Shouldn't my configuration be enough for Lettuce to connect to the newly promoted master? Do I need to enable a different mode in Lettuce for it to be able to receive the notification from Redis and switch to the new master (e.b. topology refresh)?
Also, how is Lettuce handling the single endpoint from AWS? Is it resolving the IPs and then uses them? Are they cached?
If I want to enable reads to happen from all four nodes, is my configuration enough? In a Redis Cluster (i.e. even outside of AWS's context) when a slave is promoted to master is the client polling to get the information or is the cluster pushing it somehow to the client?
Any resources (even Lettuce source files) you have that could clarify the above as well as the different modes in the context of Lettuce, Redis, and AWS would be more than welcome.
As you can see I am a bit confused on this still.
Thanks a lot in advance for any help and information provided.

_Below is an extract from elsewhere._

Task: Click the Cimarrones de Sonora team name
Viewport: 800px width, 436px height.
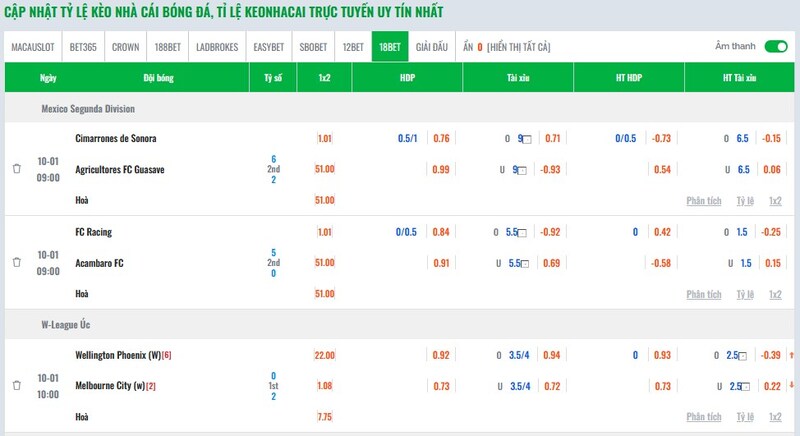Action: [115, 138]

Debugging was enabled and breakpoints were used to intercept bean creation and configure topology refreshing that way. It seems that enabling the ClusterTopologyRefreshTask
through the constructor of ClusterClientOptions
:
protected ClusterClientOptions(Builder builder) {
super(builder);
this.validateClusterNodeMembership = builder.validateClusterNodeMembership;
this.maxRedirects = builder.maxRedirects;
ClusterTopologyRefreshOptions refreshOptions = builder.topologyRefreshOptions;
if (refreshOptions == null) {
refreshOptions = ClusterTopologyRefreshOptions.builder() //
.enablePeriodicRefresh(DEFAULT_REFRESH_CLUSTER_VIEW) // Breakpoint here and enter to enable refreshing
.refreshPeriod(DEFAULT_REFRESH_PERIOD_DURATION) // Breakpoint here and enter to set the refresh interval
.closeStaleConnections(builder.closeStaleConnections) //
.build();
}
this.topologyRefreshOptions = refreshOptions;
}
It seems to be refreshing OK, but the problem now is how to configure this when Lettuce is used through Spring Session and not as a plain client to Redis?
As I was going through my questions I realized I haven't answered that one! So here it is in case someone has the same issue.

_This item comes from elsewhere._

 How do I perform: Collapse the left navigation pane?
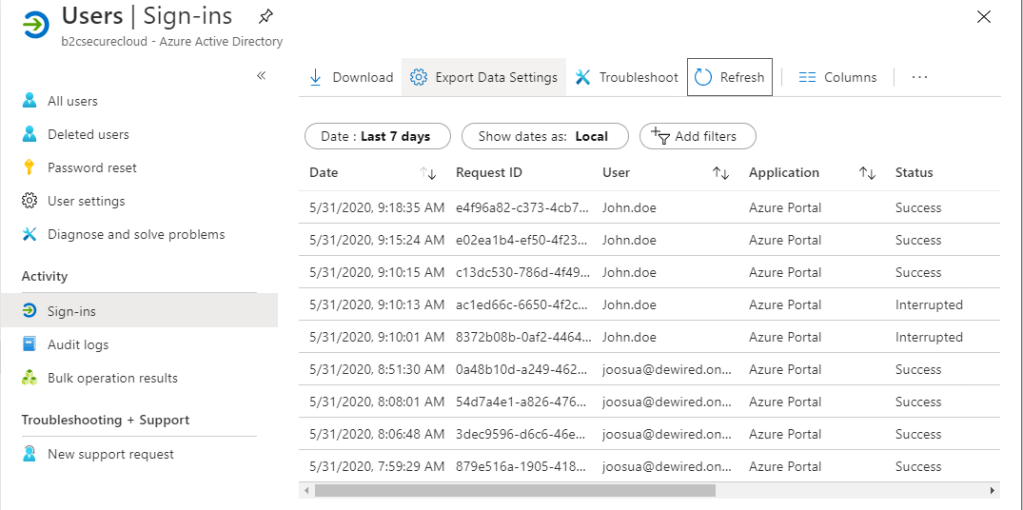pos(261,75)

What I ended up doing is creating a configuration bean for Redis instead of using XML. The code is as follows:
@EnableRedisHttpSession
public class RedisConfig {
private static final List<String> clusterNodes = Arrays.asList(System.getProperty("redis.endpoint"));
@Bean
public static ConfigureRedisAction configureRedisAction() {
return ConfigureRedisAction.NO_OP;
}
@Bean(destroyMethod = "destroy")
public LettuceConnectionFactory lettuceConnectionFactory() {
RedisClusterConfiguration redisClusterConfiguration = new RedisClusterConfiguration(clusterNodes);
return new LettuceConnectionFactory(redisClusterConfiguration, getLettuceClientConfiguration());
}
private LettuceClientConfiguration getLettuceClientConfiguration() {
ClusterTopologyRefreshOptions topologyRefreshOptions = ClusterTopologyRefreshOptions.builder().enablePeriodicRefresh(Duration.ofSeconds(30)).build();
ClusterClientOptions clusterClientOptions = ClusterClientOptions.builder().topologyRefreshOptions(topologyRefreshOptions).build();
return LettucePoolingClientConfiguration.builder().clientOptions(clusterClientOptions).build();
}
}
Then, instead of registering my ContextLoaderListener through XML I used an initializer instead like so:
public class Initializer extends AbstractHttpSessionApplicationInitializer {
public Initializer() {
super(RedisConfig.class);
}
}
This seems to set up refreshing OK, but I don't know if it is the proper way to do it! If anyone has any idea of a more proper solution please feel free to comment here.